A brief history of the measurement of design
How do you measure the value of design and designers? Ahead of the launch of our latest research exploring the value of design skills, Stephen Miller reviews how the measurement of design has evolved over recent years.
This is perhaps the most important time to demonstrate the value and impact of design since the end of Second World War. The UK is once again entering a long period of uncertainty, with stagnant productivity and growing automation putting pressure on living standards and job security, at the same time as the country also negotiates its exit from the EU. Design and designers must play a central role if the UK is to make a success of these structural changes.
Yet design is still misunderstood and underused by businesses and policymakers. Along with others, Design Council has played a leading role in measuring the value and impact of design over recent years, and we believe our forthcoming Designing a Future Economy research provides the most comprehensive case for the economic value of design skills ever. To do so it uses an innovative research methodology, building on a distinguished history of research approaches and evidence.
Design and industrial revolution
Originally from arts and craft roots, the evolution of UK design has been heavily influenced by the evolution of capitalism. The first and second industrial revolutions up to the end of the 1800’s brought the division of labour and mechanisation which gave birth to the industrial designer. In 1944, this resulted in the establishment of the Council of Industrial Design, the forerunner to the modern-day Design Council. Since then, design has evolved beyond aesthetics and form-giving and is now widely used across the economy, not just in heavy industry or design studios. As the academic Richard Buchanan put it, during the twentieth-century design “moved from the traditional concept of the visual or tangible artefact through to orchestrating interactions and experiences, and to transforming systems”. With a fourth industrial revolution set to transform the way we work and live through automation and artificial intelligence, the role of design is evolving again, designing digital experiences and delivering products and services that are transforming the way we live.
As the applications of design have changed and grown, so too has the number of designers and where they work. Design Council has been measuring the value of design for many years, historically through its surveys of design firms (such as graphic design studios). While we were able to demonstrate the value design adds to the products and services it interacts with (such as in the image below), we have not always been able to comprehensively evidence where else in the economy designers were working (such as in aerospace or retail for instance). We knew the impact of design ran far deeper and we needed to understand more.
In recent years we have been exploring alternative approaches to measuring the value of design, inspired by research methodologies used elsewhere, such as the Danish Innovation Survey and more recently, the Creative Industries Economic Estimates (CIEE) by the Department for Digital, Culture, Media, and Sport (DCMS).

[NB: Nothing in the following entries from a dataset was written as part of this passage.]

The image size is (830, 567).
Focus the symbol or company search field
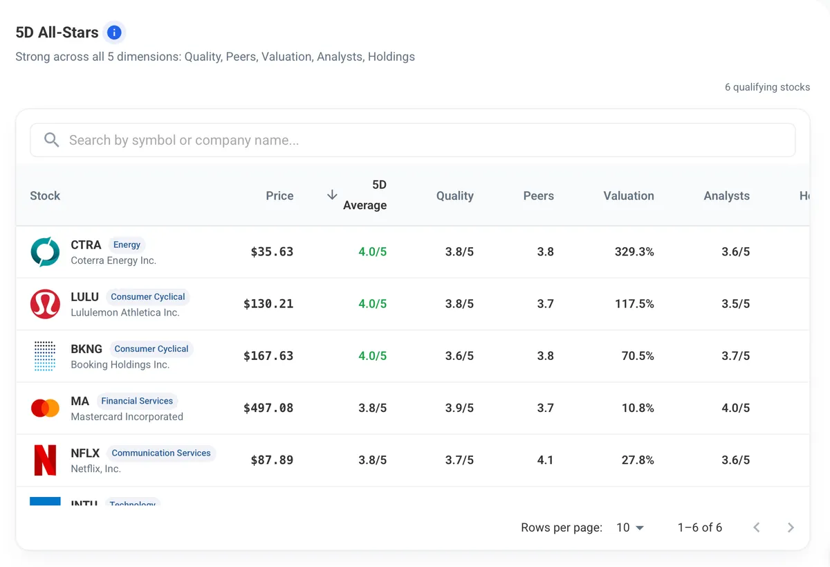click(412, 140)
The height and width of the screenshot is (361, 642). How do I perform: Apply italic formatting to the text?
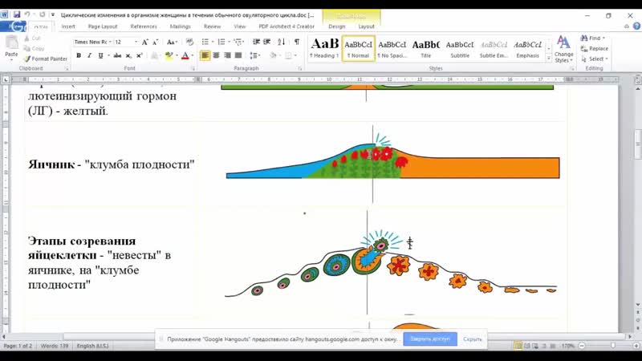[89, 55]
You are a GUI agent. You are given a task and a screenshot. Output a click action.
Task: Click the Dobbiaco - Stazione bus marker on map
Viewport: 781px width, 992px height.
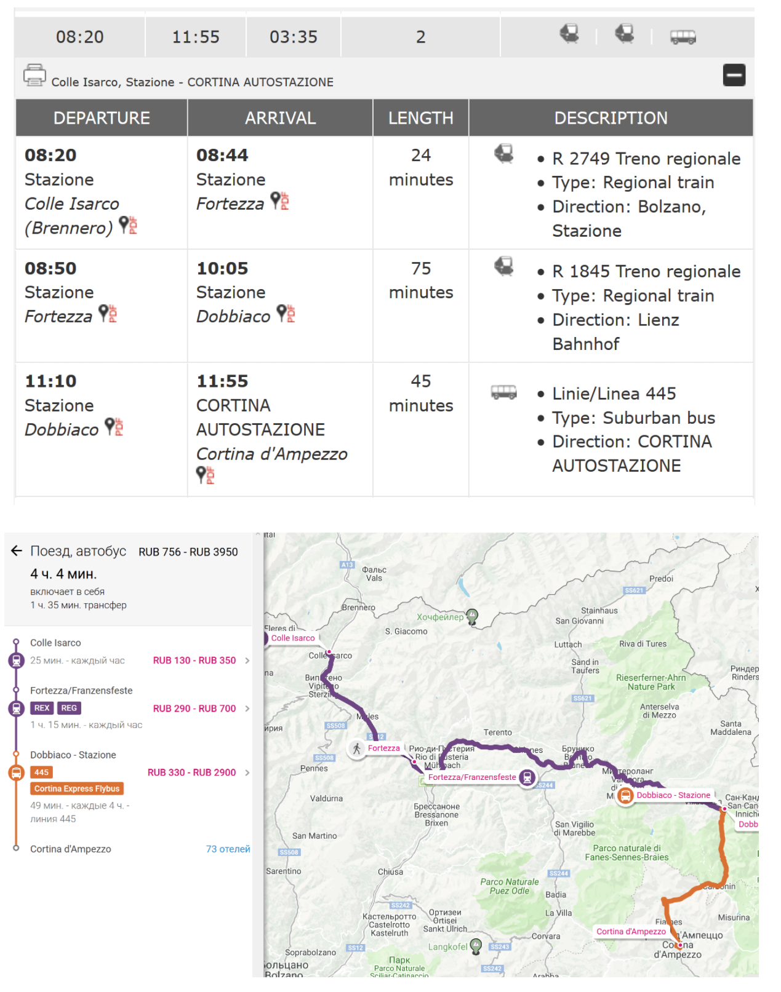(625, 796)
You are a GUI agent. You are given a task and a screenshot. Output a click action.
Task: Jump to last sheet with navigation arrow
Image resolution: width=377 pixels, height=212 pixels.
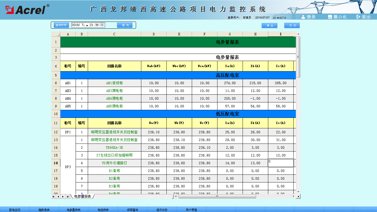point(68,197)
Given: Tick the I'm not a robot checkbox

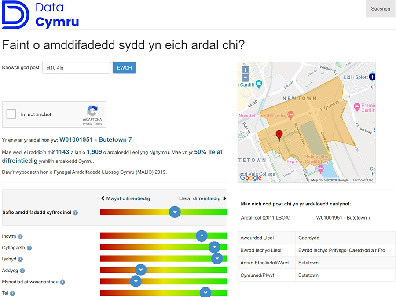Looking at the screenshot, I should [x=12, y=114].
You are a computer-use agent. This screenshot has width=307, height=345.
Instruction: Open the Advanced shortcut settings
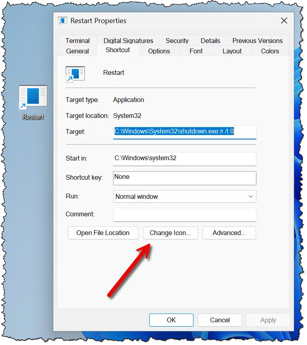[229, 233]
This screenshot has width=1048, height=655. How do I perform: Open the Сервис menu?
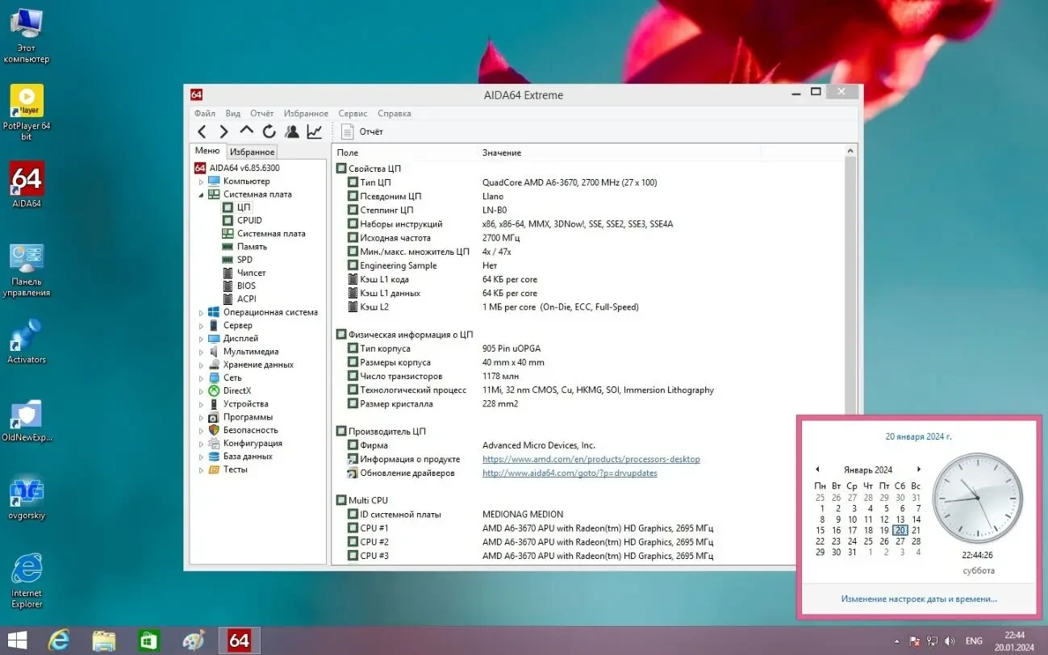click(353, 113)
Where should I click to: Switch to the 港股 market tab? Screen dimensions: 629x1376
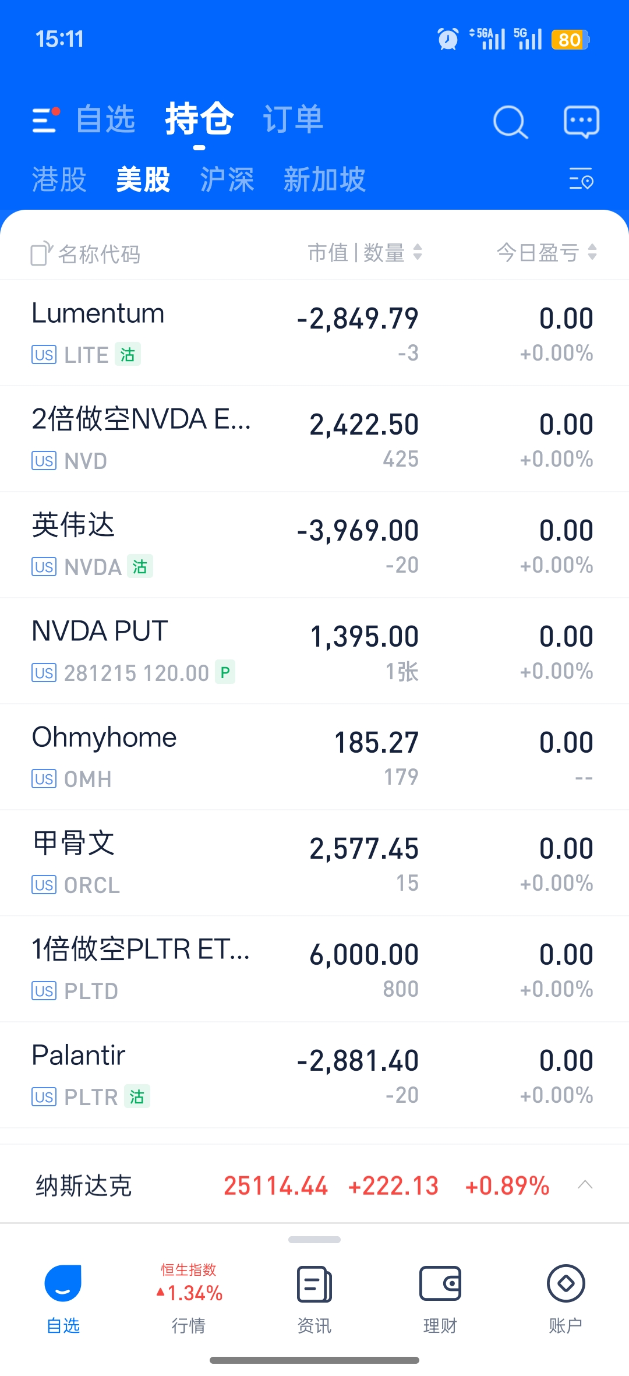[59, 179]
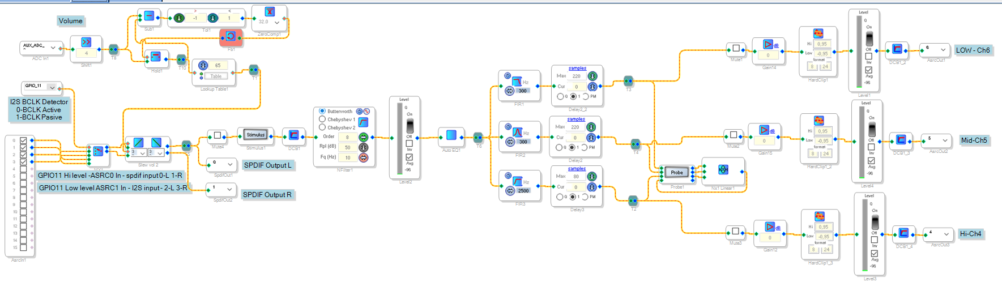Click the Shift1 block icon
1002x286 pixels.
tap(86, 42)
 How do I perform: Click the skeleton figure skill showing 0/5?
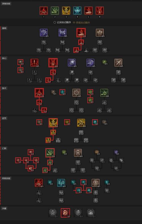(78, 153)
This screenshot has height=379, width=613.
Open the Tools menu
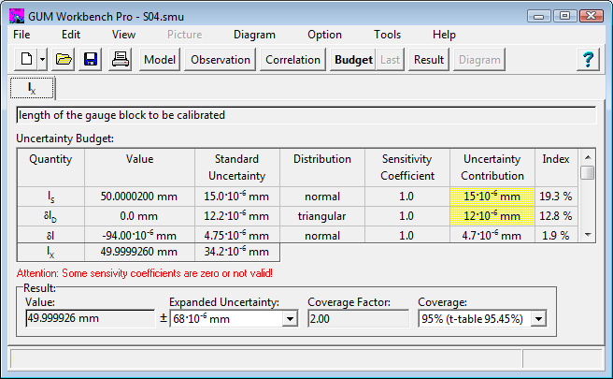click(x=387, y=35)
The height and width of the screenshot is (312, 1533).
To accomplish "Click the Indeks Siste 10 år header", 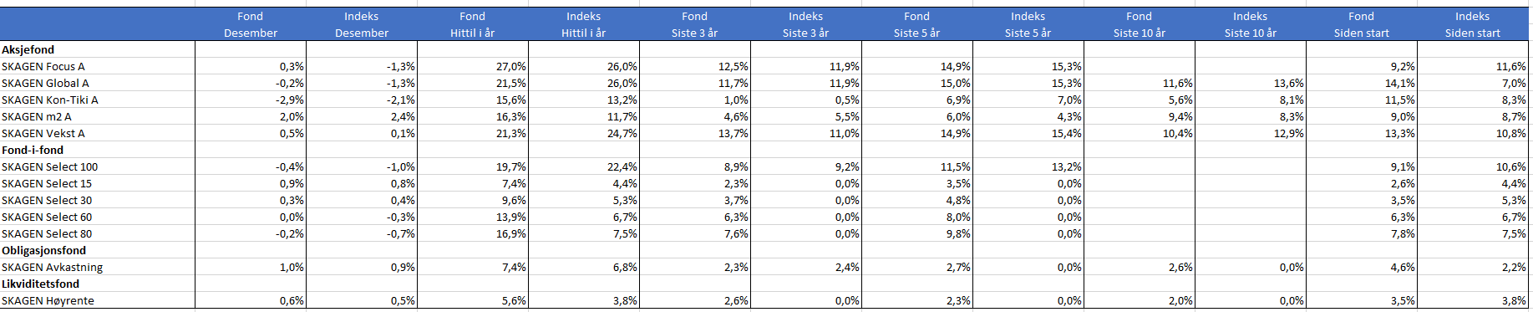I will coord(1251,24).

The birth of the design economy
While playing a key role in demonstrating and articulating the value of the creative industries, a few years ago it became apparent that the ongoing CIEE study does not adequately reflect the changing nature and wider impact of design to the UK. While evidencing the value of fashion design, interior design, and industrial design, it overlooks the contribution of architects, graphic designers, advertising executives and digital designers, among others. Furthermore, nowadays designers do not just work for design companies but will be embedded within firms in other sectors. As such, restricting the analysis to just one Standard Industrial Classification (SIC) code – ‘Specialised design activities’ (74.10), was problematic.
Building on the methodology developed by DCMS and Nesta, in 2015 Design Council published The Design Economy, which looked beyond the traditional definition of ‘design sectors’ to provide the most thorough and accurate measure of design’s contribution to the UK economy ever produced. Instead of one SIC code, Design Council analysis identified 10 SIC codes and 23 Standard Occupational Classification (SOC) codes, highlighting that designers work across all parts of the economy, such as retail, aerospace, and banking.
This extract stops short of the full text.